О пользе «Бессонницы»

Фламенко на фестивале «Дягилев P.S.»

В петербургском «Балтийском доме» на фестивале «Дягилев P.S.» испанская Танцевальная компания Рафаэлы Карраско представила 75-минутный спектакль «Ночь. Архитектура бессонницы». Рассказывает Татьяна Кузнецова.

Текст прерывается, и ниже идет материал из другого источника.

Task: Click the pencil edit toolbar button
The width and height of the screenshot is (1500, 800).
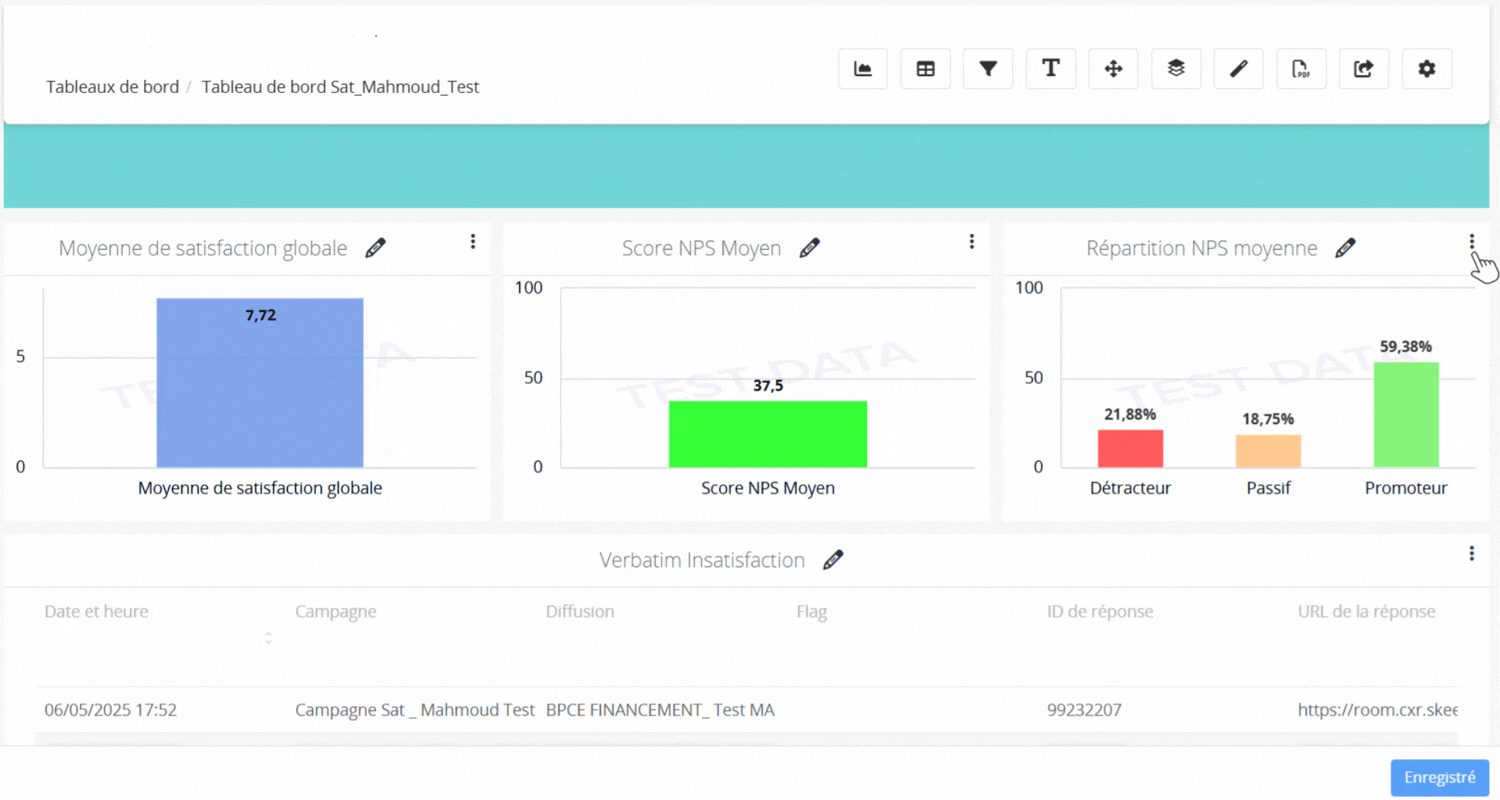Action: 1238,69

Фламенко и Дягилев — такое сочетание может показаться натяжкой разве что тем, кто ограничивает 20-летнюю историю «Русских сезонов» лишь довоенными программами, в которых доминировали кассовые балеты Михаила Фокина и скандалы с авангардными постановками Вацлава Нижинского. Первая мировая война изменила и гастрольные маршруты, и афишу, и состав «сезонных» авторов. Мирная Испания стала надежным прибежищем кочующей труппы, испанцы Пабло Пикассо и Мануэль де Фалья — постоянными авторами, а богатейшая танцевальная культура страны — не только источником вдохновения, но и репертуарным хитом. Уже после войны, в 1921-м, когда ревнивый Дягилев не продлил контракт со своим единственным балетмейстером Леонидом Мясиным, сезон спасло именно фламенко. Находчивый импресарио завербовал в Испании лучших исполнителей, и с помощью костюмов и декораций Пикассо превратил их великолепные, но разрозненные танцы в спектакль «Cuadro Flamenco». Париж и Лондон были сражены наповал.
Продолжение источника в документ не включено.